### TASK BRIEF
Starting at the line below holding "The image size is (1157, 946)." and stopping at the line holding "Focus the Nom", print every line exactly, both ends included, and leave the rest out.

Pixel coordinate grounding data
+ + + + + + +

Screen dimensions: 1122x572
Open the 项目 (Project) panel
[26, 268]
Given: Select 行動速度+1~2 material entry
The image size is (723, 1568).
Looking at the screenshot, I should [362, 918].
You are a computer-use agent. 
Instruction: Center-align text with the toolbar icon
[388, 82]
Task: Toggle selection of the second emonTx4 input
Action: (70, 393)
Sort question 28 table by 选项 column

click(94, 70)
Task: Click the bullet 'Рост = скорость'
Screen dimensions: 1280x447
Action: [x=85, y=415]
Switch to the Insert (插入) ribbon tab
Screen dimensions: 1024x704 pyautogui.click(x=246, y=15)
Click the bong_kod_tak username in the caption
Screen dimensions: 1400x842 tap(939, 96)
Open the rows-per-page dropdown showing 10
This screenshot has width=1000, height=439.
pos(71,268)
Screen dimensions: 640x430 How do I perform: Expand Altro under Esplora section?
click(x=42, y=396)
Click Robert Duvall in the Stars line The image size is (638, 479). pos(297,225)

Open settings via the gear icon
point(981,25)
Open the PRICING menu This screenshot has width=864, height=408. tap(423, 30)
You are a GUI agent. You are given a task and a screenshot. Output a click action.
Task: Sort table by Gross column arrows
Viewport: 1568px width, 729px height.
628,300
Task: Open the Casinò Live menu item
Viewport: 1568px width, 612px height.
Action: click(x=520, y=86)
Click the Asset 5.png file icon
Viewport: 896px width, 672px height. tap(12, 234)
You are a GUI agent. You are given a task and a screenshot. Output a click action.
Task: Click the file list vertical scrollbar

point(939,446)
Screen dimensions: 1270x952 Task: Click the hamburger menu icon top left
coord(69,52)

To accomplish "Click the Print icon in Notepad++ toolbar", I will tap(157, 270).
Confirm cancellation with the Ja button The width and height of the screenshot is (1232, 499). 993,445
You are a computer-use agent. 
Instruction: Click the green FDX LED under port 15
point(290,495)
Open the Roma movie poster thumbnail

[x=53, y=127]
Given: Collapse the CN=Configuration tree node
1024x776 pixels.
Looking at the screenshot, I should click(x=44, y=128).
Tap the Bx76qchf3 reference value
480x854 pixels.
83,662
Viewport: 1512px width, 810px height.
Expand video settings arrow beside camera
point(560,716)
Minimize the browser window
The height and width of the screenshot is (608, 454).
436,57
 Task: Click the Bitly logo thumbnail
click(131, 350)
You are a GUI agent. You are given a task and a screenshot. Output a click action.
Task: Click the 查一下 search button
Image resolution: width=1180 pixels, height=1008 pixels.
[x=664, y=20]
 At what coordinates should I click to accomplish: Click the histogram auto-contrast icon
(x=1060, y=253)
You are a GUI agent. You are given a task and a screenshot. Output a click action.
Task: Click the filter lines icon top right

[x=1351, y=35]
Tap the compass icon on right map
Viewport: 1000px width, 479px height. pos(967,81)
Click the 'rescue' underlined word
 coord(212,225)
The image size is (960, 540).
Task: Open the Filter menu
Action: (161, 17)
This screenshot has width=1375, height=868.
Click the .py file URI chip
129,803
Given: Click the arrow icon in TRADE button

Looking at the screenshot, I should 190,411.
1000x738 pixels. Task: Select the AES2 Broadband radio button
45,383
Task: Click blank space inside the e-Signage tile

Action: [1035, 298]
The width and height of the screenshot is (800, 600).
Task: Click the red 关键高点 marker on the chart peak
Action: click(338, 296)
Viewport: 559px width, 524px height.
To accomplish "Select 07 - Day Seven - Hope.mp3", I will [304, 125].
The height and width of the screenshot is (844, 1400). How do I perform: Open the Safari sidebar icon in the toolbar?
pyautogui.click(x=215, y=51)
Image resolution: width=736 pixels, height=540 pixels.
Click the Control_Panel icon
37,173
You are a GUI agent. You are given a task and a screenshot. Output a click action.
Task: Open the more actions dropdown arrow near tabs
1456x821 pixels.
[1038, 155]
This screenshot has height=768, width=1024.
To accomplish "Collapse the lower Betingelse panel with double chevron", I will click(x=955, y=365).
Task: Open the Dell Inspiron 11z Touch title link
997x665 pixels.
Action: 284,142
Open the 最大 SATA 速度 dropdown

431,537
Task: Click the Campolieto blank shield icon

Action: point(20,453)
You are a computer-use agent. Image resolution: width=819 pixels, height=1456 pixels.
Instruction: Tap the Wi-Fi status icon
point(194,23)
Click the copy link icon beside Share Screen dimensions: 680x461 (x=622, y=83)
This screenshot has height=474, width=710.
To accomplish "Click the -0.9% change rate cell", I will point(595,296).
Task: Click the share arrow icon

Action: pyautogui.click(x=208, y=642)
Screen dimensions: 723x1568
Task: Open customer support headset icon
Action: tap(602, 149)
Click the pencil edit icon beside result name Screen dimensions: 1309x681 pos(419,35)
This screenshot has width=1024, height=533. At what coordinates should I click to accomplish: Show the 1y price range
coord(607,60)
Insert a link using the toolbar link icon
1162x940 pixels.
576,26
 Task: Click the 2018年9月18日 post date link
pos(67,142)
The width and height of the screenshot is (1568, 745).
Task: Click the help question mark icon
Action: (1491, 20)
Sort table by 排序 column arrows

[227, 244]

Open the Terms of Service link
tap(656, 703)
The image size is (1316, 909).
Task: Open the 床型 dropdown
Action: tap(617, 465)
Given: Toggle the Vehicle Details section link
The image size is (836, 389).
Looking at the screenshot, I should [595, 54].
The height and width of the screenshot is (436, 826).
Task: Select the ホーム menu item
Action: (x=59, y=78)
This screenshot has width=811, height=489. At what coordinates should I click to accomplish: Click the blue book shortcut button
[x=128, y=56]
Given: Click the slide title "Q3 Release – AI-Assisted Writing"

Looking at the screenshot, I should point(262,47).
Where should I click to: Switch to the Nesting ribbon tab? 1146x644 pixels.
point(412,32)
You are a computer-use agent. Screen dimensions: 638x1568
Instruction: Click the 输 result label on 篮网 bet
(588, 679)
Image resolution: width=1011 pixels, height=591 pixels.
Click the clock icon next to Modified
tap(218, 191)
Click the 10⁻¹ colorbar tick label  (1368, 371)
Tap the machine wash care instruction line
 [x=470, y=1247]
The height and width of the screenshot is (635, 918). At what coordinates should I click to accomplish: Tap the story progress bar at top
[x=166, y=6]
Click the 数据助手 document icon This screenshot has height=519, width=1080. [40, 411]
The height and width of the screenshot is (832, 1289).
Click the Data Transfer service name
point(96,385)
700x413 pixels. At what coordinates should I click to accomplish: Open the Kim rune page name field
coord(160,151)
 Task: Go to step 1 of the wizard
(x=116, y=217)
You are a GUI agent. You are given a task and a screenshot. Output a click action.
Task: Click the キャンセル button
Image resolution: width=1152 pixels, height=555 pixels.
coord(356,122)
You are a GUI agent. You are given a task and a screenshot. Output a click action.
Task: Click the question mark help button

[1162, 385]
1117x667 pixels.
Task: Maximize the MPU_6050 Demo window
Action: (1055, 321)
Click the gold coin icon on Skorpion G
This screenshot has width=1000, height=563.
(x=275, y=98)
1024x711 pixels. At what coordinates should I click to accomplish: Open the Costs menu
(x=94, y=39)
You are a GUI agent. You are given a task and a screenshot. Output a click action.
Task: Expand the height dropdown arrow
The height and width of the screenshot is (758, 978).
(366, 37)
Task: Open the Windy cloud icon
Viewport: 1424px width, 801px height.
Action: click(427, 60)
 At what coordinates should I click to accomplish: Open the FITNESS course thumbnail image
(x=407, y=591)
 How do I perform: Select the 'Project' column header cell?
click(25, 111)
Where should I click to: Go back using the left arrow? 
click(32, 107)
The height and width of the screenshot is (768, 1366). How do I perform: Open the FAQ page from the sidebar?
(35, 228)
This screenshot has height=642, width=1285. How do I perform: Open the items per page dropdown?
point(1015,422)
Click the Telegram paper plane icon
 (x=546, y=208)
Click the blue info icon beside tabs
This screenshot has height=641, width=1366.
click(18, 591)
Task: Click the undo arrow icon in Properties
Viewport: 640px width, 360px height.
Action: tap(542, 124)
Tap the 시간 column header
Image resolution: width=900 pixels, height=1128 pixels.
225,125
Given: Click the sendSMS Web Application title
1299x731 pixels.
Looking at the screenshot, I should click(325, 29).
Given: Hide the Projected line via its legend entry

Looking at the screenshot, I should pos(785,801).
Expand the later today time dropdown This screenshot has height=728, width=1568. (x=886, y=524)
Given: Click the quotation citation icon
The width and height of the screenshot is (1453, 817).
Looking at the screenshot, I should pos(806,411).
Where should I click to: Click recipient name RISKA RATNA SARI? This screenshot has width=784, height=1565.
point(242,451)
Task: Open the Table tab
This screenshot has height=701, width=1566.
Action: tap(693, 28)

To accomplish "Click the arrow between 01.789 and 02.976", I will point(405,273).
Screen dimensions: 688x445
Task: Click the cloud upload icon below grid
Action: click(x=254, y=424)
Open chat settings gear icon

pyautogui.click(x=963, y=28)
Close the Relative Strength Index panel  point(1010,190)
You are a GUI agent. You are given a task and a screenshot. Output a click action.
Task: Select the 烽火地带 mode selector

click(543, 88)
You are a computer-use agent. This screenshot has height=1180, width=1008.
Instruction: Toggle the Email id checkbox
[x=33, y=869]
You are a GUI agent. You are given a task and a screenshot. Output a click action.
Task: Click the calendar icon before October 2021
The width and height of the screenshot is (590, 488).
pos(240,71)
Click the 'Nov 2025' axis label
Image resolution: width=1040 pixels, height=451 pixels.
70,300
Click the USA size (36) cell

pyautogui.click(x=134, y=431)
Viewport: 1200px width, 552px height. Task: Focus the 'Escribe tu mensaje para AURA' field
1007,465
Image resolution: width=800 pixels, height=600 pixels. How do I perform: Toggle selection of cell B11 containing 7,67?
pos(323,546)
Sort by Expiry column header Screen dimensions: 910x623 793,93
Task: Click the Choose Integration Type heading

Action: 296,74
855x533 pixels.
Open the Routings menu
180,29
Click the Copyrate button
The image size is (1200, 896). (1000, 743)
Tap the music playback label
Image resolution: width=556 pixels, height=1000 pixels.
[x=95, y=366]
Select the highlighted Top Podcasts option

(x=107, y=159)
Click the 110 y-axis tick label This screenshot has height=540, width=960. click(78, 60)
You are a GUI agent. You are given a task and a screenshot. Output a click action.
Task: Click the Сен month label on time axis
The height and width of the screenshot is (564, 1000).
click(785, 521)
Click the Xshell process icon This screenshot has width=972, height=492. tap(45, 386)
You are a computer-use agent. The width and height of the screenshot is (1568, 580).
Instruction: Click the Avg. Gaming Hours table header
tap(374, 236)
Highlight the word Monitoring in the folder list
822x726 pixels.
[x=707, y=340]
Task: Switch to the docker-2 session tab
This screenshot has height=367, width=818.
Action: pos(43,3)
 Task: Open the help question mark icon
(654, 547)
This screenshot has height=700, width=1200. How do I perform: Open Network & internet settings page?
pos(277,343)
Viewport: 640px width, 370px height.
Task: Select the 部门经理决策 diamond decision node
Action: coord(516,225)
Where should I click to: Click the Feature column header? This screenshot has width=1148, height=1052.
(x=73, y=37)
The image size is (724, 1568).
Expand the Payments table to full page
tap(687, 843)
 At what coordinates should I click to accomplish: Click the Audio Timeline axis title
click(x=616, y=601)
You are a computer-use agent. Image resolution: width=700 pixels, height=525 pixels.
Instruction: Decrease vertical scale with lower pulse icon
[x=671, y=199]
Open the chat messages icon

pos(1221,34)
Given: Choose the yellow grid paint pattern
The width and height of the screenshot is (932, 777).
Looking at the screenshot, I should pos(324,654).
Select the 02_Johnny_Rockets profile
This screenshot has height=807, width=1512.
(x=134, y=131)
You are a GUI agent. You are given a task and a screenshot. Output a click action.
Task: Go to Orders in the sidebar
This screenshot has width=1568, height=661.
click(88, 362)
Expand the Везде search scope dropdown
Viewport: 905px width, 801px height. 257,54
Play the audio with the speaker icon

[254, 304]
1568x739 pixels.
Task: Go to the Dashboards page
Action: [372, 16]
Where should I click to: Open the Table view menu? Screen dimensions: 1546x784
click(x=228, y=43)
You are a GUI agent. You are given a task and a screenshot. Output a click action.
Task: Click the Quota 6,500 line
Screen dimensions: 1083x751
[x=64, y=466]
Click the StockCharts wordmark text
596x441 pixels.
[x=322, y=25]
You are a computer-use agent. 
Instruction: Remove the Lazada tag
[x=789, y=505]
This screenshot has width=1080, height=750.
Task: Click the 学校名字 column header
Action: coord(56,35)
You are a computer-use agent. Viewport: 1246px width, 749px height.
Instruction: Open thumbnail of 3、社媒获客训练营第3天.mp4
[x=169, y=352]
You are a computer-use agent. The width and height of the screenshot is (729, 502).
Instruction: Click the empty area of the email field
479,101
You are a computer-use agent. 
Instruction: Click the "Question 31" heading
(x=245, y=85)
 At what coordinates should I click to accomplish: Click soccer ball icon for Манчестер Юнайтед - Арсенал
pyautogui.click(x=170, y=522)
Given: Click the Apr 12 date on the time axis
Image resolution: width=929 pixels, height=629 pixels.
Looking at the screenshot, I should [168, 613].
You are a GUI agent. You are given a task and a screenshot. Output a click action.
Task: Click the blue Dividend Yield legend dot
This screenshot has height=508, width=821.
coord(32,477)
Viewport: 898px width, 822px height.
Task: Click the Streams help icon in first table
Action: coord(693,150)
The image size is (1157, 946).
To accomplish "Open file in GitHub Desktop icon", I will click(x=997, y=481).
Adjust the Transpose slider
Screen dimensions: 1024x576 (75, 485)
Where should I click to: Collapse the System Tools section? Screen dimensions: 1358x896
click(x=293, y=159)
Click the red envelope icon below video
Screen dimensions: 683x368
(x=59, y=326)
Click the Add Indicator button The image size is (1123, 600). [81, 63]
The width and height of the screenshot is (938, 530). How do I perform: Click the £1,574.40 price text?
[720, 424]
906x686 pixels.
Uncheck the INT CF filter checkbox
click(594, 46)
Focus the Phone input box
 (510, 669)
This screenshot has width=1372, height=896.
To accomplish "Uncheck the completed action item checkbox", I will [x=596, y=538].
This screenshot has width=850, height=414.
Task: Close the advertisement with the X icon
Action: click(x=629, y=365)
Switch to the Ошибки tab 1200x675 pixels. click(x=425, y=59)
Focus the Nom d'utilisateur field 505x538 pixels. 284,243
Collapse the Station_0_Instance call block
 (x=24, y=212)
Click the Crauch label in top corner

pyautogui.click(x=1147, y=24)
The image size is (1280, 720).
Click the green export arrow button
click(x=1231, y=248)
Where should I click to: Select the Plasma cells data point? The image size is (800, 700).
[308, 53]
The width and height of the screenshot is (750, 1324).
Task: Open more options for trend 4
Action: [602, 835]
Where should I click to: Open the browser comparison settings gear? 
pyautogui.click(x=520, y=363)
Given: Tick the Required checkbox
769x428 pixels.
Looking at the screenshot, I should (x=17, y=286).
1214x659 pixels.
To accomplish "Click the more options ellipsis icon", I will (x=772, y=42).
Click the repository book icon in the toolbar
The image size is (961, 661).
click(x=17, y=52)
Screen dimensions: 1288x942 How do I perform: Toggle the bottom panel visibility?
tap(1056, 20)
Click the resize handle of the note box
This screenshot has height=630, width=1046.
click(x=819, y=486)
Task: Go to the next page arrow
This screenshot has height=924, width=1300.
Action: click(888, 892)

+ + + + + + +

### SOLUTION TO THE EXERCISE
The image size is (1157, 946).
To accomplish "Open file in GitHub Desktop icon", I will click(x=997, y=481).
Adjust the Transpose slider
Screen dimensions: 1024x576 (75, 485)
Where should I click to: Collapse the System Tools section? Screen dimensions: 1358x896
click(x=293, y=159)
Click the red envelope icon below video
Screen dimensions: 683x368
(x=59, y=326)
Click the Add Indicator button The image size is (1123, 600). [81, 63]
The width and height of the screenshot is (938, 530). How do I perform: Click the £1,574.40 price text?
[720, 424]
906x686 pixels.
Uncheck the INT CF filter checkbox
click(594, 46)
Focus the Phone input box
 (510, 669)
This screenshot has width=1372, height=896.
To accomplish "Uncheck the completed action item checkbox", I will [x=596, y=538].
This screenshot has width=850, height=414.
Task: Close the advertisement with the X icon
Action: click(x=629, y=365)
Switch to the Ошибки tab 1200x675 pixels. click(x=425, y=59)
Focus the Nom d'utilisateur field 505x538 pixels. 284,243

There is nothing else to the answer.